You can also combine DataArray objects, but the behaviour will differ depending on whether or not the DataArrays are named. If all DataArrays are named then they will be promoted to Datasets before combining, and then the resultant Dataset will be returned, e.g.

>>> named_da1 = xr.DataArray(
...     name="a", data=[1.0, 2.0], coords={"x": [0, 1]}, dims="x"
... )
>>> named_da1
<xarray.DataArray 'a' (x: 2)> Size: 16B
array([1., 2.])
Coordinates:
  * x        (x) int64 16B 0 1
>>> named_da2 = xr.DataArray(
...     name="a", data=[3.0, 4.0], coords={"x": [2, 3]}, dims="x"
... )
>>> named_da2
<xarray.DataArray 'a' (x: 2)> Size: 16B
array([3., 4.])
Coordinates:
  * x        (x) int64 16B 2 3
>>> xr.combine_by_coords([named_da1, named_da2])
<xarray.Dataset> Size: 64B
Dimensions:  (x: 4)
Coordinates:
  * x        (x) int64 32B 0 1 2 3
Data variables:
    a        (x) float64 32B 1.0 2.0 3.0 4.0

If all the DataArrays are unnamed, a single DataArray will be returned, e.g.

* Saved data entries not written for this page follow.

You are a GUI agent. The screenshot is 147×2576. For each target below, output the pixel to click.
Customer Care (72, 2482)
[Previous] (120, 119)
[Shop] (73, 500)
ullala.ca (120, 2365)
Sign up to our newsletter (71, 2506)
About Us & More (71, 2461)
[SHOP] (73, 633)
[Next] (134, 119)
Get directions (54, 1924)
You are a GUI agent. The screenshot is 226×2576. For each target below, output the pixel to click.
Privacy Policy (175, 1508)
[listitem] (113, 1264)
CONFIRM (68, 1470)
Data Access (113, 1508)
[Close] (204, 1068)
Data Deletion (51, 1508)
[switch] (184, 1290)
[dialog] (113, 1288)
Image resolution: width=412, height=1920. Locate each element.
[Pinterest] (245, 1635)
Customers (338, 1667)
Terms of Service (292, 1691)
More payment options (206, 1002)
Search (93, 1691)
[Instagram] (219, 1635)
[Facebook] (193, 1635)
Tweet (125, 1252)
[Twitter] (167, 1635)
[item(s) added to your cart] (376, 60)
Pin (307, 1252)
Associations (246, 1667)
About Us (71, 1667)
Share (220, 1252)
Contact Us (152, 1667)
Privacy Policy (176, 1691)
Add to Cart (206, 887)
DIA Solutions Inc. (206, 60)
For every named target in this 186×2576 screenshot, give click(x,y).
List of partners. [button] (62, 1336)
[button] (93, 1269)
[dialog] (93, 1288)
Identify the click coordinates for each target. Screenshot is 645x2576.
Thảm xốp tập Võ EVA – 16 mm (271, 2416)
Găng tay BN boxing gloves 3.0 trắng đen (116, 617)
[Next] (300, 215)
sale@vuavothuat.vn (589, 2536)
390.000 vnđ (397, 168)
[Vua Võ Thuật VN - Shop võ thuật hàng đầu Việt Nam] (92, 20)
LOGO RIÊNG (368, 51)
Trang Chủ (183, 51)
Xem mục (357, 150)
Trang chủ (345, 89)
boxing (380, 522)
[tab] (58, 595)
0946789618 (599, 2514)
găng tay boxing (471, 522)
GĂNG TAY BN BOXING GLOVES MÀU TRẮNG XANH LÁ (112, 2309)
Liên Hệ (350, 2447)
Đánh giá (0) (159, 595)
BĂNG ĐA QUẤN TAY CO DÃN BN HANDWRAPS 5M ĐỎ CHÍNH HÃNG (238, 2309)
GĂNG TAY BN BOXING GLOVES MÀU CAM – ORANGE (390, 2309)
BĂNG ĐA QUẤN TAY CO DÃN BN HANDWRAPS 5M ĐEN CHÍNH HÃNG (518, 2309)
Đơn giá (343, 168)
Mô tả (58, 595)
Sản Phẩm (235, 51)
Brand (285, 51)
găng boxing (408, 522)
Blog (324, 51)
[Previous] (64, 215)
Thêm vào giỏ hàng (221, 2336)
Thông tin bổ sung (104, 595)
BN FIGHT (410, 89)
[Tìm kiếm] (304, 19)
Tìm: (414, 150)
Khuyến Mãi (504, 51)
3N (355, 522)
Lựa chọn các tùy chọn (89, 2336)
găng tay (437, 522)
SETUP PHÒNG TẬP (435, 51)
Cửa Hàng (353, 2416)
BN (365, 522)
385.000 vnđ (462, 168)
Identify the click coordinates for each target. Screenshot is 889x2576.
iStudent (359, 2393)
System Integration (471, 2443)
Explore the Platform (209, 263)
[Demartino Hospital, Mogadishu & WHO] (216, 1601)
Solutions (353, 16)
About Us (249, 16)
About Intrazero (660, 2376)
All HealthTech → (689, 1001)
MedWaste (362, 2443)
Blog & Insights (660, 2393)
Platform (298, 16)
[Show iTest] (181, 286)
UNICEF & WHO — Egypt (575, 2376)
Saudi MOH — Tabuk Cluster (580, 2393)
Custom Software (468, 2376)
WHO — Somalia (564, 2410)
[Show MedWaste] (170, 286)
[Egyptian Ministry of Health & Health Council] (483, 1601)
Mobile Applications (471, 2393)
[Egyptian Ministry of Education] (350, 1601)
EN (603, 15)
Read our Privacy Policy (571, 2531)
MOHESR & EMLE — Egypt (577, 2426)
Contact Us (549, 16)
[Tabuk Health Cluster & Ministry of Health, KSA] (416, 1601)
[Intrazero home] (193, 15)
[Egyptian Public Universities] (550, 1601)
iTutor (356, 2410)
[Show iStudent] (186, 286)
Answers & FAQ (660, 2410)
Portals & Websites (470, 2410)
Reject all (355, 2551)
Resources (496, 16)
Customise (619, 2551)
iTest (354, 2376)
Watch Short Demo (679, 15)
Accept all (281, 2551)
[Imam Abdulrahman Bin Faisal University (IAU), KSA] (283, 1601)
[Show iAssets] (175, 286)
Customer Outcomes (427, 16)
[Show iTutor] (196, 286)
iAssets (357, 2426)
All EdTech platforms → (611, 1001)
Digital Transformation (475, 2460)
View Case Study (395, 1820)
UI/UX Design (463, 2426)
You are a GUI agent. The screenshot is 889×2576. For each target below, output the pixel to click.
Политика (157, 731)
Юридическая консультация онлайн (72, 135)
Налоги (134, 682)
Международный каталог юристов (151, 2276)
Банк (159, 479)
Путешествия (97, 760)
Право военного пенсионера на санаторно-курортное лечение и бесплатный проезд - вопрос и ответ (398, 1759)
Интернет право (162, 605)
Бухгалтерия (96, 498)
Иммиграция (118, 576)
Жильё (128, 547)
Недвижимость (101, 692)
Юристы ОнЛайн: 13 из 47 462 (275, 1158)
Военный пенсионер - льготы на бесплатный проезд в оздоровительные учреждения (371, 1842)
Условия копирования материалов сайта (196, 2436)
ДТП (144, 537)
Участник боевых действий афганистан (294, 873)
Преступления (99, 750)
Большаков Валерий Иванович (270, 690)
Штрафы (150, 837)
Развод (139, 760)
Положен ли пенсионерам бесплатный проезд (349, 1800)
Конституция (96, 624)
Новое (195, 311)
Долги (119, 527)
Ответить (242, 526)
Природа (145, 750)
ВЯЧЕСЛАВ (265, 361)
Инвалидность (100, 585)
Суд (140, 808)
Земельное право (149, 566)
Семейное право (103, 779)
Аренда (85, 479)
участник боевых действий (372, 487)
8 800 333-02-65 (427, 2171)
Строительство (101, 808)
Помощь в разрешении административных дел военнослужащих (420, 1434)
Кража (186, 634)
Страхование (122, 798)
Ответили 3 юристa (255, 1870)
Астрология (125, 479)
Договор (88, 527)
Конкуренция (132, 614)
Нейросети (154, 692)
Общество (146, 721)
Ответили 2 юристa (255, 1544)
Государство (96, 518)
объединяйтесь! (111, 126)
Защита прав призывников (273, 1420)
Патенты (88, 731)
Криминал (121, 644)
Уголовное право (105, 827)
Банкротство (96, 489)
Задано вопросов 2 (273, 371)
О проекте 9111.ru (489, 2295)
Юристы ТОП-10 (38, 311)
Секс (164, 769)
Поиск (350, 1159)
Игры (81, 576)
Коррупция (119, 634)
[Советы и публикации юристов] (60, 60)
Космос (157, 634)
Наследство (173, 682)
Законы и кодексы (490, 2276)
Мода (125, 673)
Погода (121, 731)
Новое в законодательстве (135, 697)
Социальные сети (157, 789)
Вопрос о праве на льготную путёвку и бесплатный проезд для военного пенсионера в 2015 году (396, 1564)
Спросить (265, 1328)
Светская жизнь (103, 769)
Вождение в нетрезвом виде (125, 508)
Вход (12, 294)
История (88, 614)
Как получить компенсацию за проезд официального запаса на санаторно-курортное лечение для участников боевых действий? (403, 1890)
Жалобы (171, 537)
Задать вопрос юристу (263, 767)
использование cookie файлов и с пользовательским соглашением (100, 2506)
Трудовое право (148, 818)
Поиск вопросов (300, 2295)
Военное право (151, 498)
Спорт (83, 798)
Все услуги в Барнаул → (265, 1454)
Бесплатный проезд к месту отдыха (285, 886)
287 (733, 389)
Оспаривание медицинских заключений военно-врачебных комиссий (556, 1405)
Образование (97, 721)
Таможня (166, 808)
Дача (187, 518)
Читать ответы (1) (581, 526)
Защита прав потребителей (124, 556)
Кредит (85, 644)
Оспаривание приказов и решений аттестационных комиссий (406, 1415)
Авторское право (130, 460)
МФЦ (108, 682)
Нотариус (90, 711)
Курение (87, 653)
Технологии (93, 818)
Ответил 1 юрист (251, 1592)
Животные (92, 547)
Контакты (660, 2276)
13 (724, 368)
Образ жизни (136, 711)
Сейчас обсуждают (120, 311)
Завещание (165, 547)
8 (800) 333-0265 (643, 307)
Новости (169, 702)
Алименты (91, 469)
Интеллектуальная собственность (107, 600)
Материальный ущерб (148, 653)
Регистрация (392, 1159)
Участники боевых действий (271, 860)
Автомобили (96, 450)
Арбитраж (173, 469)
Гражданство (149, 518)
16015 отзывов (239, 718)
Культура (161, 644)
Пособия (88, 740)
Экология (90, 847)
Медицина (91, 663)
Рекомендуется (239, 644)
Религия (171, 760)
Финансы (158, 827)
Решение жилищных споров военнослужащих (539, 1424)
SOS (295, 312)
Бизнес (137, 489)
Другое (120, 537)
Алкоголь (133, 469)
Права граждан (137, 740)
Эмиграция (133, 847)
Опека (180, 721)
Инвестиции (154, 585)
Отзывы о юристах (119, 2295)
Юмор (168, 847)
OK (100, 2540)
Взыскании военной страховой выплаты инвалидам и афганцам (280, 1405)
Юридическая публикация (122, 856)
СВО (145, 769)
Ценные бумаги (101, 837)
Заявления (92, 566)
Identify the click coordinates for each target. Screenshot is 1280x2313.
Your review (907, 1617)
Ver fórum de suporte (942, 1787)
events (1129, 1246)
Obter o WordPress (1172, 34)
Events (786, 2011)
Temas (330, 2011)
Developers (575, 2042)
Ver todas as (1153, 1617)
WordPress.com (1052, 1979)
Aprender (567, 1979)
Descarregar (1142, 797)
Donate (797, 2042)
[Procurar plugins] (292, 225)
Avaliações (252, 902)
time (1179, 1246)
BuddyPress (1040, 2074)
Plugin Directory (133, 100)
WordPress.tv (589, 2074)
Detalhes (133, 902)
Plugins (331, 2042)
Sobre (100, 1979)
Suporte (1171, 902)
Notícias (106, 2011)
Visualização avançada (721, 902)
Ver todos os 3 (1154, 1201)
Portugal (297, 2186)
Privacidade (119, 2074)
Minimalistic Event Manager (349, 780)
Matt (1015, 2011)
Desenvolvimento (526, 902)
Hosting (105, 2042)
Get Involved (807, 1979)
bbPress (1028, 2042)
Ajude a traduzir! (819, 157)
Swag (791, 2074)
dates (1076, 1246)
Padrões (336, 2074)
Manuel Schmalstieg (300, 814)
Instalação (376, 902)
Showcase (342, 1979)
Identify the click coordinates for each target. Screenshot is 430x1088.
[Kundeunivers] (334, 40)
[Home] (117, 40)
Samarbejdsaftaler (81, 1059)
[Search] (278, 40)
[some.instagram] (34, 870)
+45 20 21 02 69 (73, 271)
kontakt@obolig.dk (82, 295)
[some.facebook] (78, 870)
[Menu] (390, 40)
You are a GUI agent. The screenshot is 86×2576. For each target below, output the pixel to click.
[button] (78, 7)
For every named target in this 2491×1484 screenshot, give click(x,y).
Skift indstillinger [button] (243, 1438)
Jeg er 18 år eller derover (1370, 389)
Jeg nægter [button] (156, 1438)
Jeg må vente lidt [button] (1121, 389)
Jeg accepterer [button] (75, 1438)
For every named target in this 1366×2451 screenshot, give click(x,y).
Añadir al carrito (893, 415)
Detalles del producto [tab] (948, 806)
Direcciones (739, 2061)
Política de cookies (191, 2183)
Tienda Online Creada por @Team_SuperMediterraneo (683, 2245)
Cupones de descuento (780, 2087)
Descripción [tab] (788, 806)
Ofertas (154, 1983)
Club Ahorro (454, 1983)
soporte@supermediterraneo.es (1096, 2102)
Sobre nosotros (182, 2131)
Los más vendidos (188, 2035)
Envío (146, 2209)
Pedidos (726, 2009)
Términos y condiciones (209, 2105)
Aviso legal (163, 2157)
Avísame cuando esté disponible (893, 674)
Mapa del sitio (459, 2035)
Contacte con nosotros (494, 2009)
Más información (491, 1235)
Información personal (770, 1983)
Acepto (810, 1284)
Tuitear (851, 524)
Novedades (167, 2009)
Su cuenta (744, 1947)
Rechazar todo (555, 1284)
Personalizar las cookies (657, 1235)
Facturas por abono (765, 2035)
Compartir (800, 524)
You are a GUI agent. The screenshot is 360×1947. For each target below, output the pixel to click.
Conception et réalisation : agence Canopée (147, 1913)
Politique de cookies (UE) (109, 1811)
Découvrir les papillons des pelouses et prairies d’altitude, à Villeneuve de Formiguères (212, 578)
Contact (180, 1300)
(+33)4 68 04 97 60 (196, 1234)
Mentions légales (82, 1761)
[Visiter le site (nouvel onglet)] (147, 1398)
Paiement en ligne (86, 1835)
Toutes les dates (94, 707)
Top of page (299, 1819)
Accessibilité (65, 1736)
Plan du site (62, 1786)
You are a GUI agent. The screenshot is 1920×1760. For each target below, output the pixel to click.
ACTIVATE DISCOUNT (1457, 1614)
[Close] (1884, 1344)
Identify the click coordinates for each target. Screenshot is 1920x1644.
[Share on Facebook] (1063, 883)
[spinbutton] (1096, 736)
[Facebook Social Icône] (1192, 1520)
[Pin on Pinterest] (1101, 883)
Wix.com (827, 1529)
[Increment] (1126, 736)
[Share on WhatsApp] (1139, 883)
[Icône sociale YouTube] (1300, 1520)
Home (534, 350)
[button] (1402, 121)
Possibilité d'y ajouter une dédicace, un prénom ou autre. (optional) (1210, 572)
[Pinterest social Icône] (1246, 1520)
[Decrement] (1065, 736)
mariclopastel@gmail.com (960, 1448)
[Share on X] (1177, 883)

>>> unnamed_da1 = xr.DataArray(data=[1.0, 2.0], coords={"x": [0, 1]}, dims="x")
>>> unnamed_da2 = xr.DataArray(data=[3.0, 4.0], coords={"x": [2, 3]}, dims="x")
>>> xr.combine_by_coords([unnamed_da1, unnamed_da2])
<xarray.DataArray (x: 4)> Size: 32B
array([1., 2., 3., 4.])
Coordinates:
  * x        (x) int64 32B 0 1 2 3

Finally, if you attempt to combine a mix of unnamed DataArrays with either named DataArrays or Datasets, a ValueError will be raised (as this is an ambiguous operation).